◆ Page excerpt
..........
Here's where the deficit-surplus dynamics get interesting. Silver actually ran deficits for 6 of the last 10 years, yet prices didn't always move the way you'd expect. During 2012-2015, even with supply deficits, silver price kept falling. Why? Because the deficit was mainly from lower-quality scrap disappearing, while high-quality bars were still available. Plus the economy was recovering and people weren't looking for defensive assets anymore.
The relationship between silver price and world GDP is weird too. Sometimes inverse, sometimes not. When growth dropped in 2011-2012 during the Eurozone crisis, silver price stayed elevated even as GDP fell. Since 2014 though, with GDP stabilizing around 3.4-3.6%, silver price has basically range-bound between $15-20. The thing is, slower growth pushes investment demand up, but faster growth increases industrial demand. It's not straightforward like gold.
Interest rates matter less for silver than gold because of that industrial component. Sure, in 2017-2018 when rates rose, prices fell, but it's not a clean relationship. There's just too many moving parts.
Looking at the broader picture, the volatility in silver over these years has been real. The consensus back then was pretty cautious about major moves in the near term, with prices expected to stay somewhere in that $16-19 band, balanced between falling US rates boosting investment demand and China's industrial slowdown potentially weighing on it. It's a market where you really need to watch both macro conditions and industrial fundamentals simultaneously.
..........
◆ Material provided
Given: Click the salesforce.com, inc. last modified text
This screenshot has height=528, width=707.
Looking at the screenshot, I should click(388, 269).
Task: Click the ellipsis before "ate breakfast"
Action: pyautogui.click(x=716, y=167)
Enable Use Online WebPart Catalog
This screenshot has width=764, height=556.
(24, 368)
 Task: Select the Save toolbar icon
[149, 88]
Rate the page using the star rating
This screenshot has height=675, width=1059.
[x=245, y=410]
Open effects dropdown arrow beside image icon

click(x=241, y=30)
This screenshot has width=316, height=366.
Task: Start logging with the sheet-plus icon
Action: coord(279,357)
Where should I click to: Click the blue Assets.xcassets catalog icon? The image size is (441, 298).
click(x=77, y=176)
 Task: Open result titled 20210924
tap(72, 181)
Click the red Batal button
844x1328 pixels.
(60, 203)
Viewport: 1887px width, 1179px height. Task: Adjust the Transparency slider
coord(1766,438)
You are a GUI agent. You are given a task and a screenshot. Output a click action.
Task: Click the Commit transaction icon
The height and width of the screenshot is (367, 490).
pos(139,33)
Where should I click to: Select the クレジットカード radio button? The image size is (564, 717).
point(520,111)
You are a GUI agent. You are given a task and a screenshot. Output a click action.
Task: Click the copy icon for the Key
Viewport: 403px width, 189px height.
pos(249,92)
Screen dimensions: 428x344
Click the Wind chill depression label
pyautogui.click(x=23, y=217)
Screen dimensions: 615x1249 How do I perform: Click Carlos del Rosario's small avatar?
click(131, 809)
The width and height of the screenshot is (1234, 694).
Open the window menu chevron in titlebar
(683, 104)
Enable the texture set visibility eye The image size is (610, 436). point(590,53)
..........
Please write out the silver market text again from "Interest rates matter" up to and including "industrial fundamentals simultaneously.", and switch "moving parts" to "variables".

◆ Problem solution
Interest rates matter less for silver than gold because of that industrial component. Sure, in 2017-2018 when rates rose, prices fell, but it's not a clean relationship. There's just too many variables.
Looking at the broader picture, the volatility in silver over these years has been real. The consensus back then was pretty cautious about major moves in the near term, with prices expected to stay somewhere in that $16-19 band, balanced between falling US rates boosting investment demand and China's industrial slowdown potentially weighing on it. It's a market where you really need to watch both macro conditions and industrial fundamentals simultaneously.